> _FRAGMENTO DEL TEXTO_:
• • •

¡Viva la Constitución!
La inteligente y patriótica labor de Fernando Abril y Alfonso Guerra pudo reconducir las discrepancias hacia una zona de entendimiento
Celebramos hoy el aniversario de la aprobación de la Constitución por una amplia mayoría del pueblo español, el 91,8 por 100 de los votos emitidos. Era la primera vez en nuestra historia constitucional que la Carta Magna se sometía a referéndum del conjunto de los ciudadanos, lo cual, sin duda, le otorga un plus de legitimidad. El masivo voto favorable a la Constitución es prueba fehaciente de, acaso, la mayor virtud de nuestra «ley de leyes»: que fue obra del consenso, de un compromiso inteligente de las fuerzas políticas, sustentado en una voluntad de concordia nacional. Es lo que hemos venido llamando el «espíritu de la Transición». El pueblo español lo respaldó.
En día tan señalado en nuestra vida social y política no basta con la celebración. Es una buena ocasión para reflexionar, en las cruciales circunstancias que atravesamos, sobre lo que nuestra Constitución aporta a uno de los ámbitos más relevantes en que se desenvuelve una sociedad moderna: la educación. Dos tesis, con un corolario, me propongo defender en estas líneas. La primera es que, en materia educativa, disponemos de un texto armónico y equilibrado, altamente satisfactorio, que, incluso, me atrevo a calificar como el mejor modelo posible al servicio de nuestra convivencia nacional. La segunda, que, en contra de algunas voces que se propagan últimamente, los males que padece nuestra realidad educativa no hacen causa de la Constitución sino de comportamientos de los actores políticos que, guiados por anteponer intereses y concepciones de parte al diseño constitucional, sea por miopía o sea por deslealtad, se han desviado de los pilares, tan integradores como modernizadores, de la voluntad constitucional. El corolario es muy sencillo: los remedios de los males y deficiencias de nuestro sistema educativo solo pueden abordarse con la mirada puesta en la Constitución, con lealtad a los principios y valores sobre los que se asienta. Porque, en efecto, la Constitución encierra un programa educativo, que se plasmó en el «pacto constitucional», cuyo prolegómeno fueron los «Pactos de la Moncloa».
No fue fácil alcanzar aquel pacto. En los trabajos constituyentes se estuvo, en este punto, al borde de la ruptura. Pero la inteligente y patriótica labor de Fernando Abril y Alfonso Guerra pudo reconducir las discrepancias hacia una zona de entendimiento. El logro –gran logro– fue el artículo 27 de la Constitución, en el que por primera vez en la historia constitucional española han sido recogidos simultáneamente la libertad de enseñanza y el derecho a la educación como derechos públicos subjetivos con la máxima protección jurídica que nuestra Carta Magna otorga. La integración armónica de estos derechos impone que ninguno de ellos puede ser sacrificado a expensas del otro.

• • •

> _TAREA PLANTEADA_: ¿Puedes proseguir el texto sobre la Constitución y la educación a partir del punto en que se interrumpe? Los registros no guardan relación con el texto sobre la Constitución y la educación.

> _DATOS REGISTRADOS_:
• • •

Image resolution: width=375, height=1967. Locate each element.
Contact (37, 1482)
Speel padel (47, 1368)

• • •

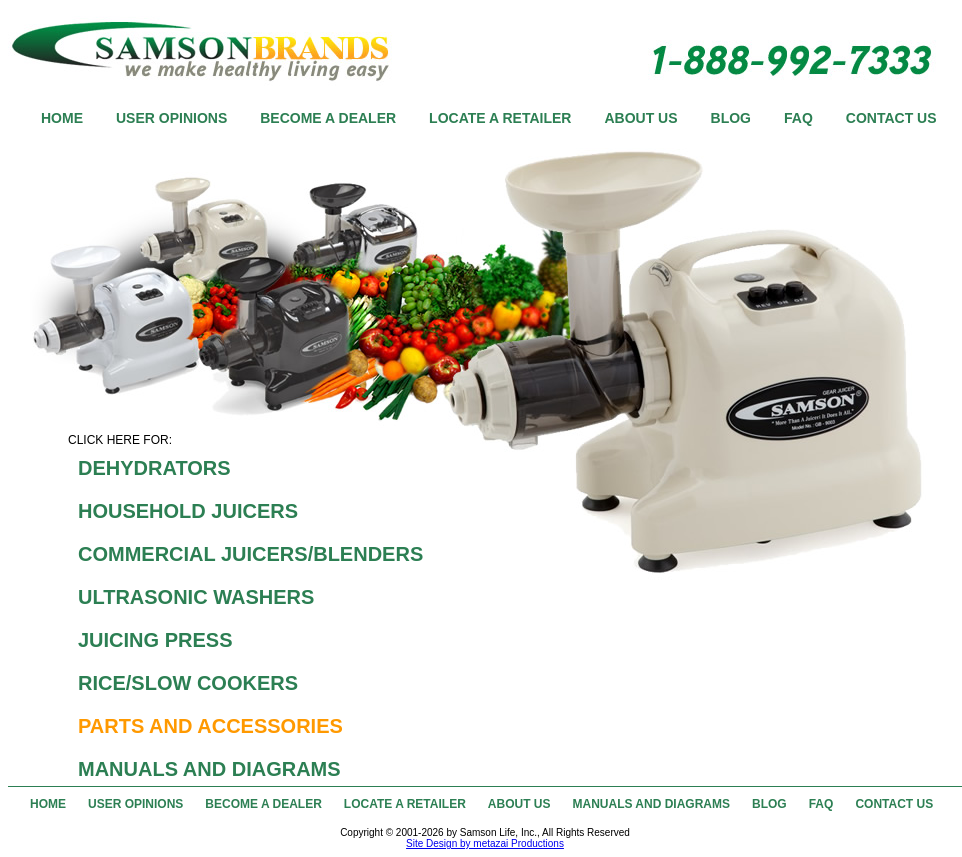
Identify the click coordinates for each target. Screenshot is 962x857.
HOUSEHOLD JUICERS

• • •

> _RESPUESTA ESPERADA_:
La libertad de enseñanza nos garantiza la libertad de creación de centros docentes y el derecho de los padres a elegir libremente en qué centros escolarizar a sus hijos y a que estos reciban la formación religiosa y moral que esté de acuerdo con sus propias convicciones. El derecho a la educación, compromiso fundamental del Estado Social de Derecho, se despliega de forma muy potente, mediante la «obligatoriedad y gratuidad» de la enseñanza básica y la promoción de «la igualdad de oportunidades», con políticas que deben remover los obstáculos que la impidan o dificulten. Los profesores tienen garantizada la «libertad de cátedra» como baluarte frente a las injerencias adoctrinadoras del poder político y las Universidades gozan de la autonomía, que preserva su libertad académica.
El deficiente desarrollo del Estado de las Autonomías ha generado críticas a nuestro modelo constitucional por considerarlo incapaz de evitar la desvertebración de nuestro sistema educativo frente a las pulsiones nacionalistas y los excesos particularistas. Pero eso no es así. La Constitución otorga al Estado poderosas herramientas para mantener la cohesión del sistema educativo. El artículo 149. 30 confiere al Estado la competencia de «regular las condiciones de obtención» de los títulos académicos y profesionales, así como de «inspeccionar y homologar» el sistema educativo. Lo que ha ocurrido es que el Estado ha abdicado de ejercer efectivamente estas imprescindibles funciones o lo ha hecho de manera muy defectuosa. Recordemos que hasta 1990 había una misma ordenación académica en toda España. La LOGSE quebró esta realidad, debilitando sobremanera al Estado. La Alta Inspección Educativa apenas ha funcionado. De aquella deriva todavía no nos hemos repuesto. El mejor intento de rectificación, la ley de Pilar del Castillo, fue guillotinado en el primer día del gobierno de Zapatero.
En la controversia de la lengua la Constitución es inequívoca. Solo hay una lengua oficial del Estado, el castellano, que los españoles tienen el deber de conocer y el derecho a usar, sin restricciones, en todos los ámbitos de la vida social y pública, entre ellos el educativo. Las políticas de exclusión del castellano no caben en la Constitución. Son, sencillamente, un atentado a nuestra Ley Fundamental.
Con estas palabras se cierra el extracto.